Les potagers partagés

Des espaces aux richesses multiples
- Stéphane Klemm et Roland Massart, conseiller communal

Publié le jeudi 23 août 2012

On entend souvent dire que le potager revient à la mode. Cultiver son jardin, ses légumes ou participer à l’exploitation d’un potager partagé redevient "tendance".

S’agirait-il dès lors d’un phénomène de mode ? D’une certaine façon, il y a peut-être un peu de cela. Mais pas seulement !

De tout temps, le jardin potager a fait partie du quotidien de milliers de familles. Situé en général près des habitations, il se différencie de l’exploitation agricole par sa finalité. De taille modeste, il est destiné généralement à répondre aux besoins de la personne qui l’exploite et de sa famille.

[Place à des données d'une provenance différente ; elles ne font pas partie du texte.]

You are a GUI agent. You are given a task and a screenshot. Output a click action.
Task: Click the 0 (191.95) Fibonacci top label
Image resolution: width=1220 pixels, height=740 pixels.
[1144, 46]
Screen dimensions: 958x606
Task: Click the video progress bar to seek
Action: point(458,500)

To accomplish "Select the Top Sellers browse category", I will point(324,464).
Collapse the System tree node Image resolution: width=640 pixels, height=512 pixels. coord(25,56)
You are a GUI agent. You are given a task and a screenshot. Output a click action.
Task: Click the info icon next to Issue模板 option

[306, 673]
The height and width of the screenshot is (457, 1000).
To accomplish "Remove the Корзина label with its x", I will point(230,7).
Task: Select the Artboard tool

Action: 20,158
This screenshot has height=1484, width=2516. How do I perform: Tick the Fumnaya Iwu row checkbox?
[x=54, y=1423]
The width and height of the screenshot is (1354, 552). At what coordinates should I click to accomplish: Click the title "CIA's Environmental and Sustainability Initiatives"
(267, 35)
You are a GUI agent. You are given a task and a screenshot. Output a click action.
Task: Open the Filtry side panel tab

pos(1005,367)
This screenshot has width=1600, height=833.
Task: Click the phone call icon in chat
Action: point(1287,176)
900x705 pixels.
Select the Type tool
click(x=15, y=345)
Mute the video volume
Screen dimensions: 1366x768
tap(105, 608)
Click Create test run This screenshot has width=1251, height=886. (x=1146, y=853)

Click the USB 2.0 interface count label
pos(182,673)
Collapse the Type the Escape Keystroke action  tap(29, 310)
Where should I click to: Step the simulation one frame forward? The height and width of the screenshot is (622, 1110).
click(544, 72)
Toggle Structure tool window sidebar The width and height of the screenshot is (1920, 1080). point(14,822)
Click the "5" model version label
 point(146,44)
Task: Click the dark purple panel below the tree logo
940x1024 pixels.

Tout au long de son histoire, le rôle premier du potager a été de permettre à tout un chacun de produire à moindre coût les fruits et légumes nécessaires à ses besoins alimentaires.

Mais tout cela a-t-il encore du sens de nos jours, pour nous qui évoluons dans une société où fruits, légumes et autres productions agricoles sont disponibles en quantité dans les rayons de nos supermarchés, à des prix écrasés et ce, tout au long de l’année ? Une société où les magasins, bio ou autres, sont là pour répondre aux attentes des plus exigeants d’entre nous ?

Vous l’aurez compris, la production pour permettre la subsistance n’est plus la seule raison d’être du potager dans nos régions : le potager, est avant tout là pour répondre à un besoin de “retour au naturel”, au besoin de se réapproprier son alimentation, au plaisir de pratiquer une activité en extérieur.

Et lorsque le potager devient un potager partagé (également appelé potager collectif), c’est avant tout un lieu de rencontre où chacun peut partager ses expériences, ses envies et sa passion pour le travail de la terre.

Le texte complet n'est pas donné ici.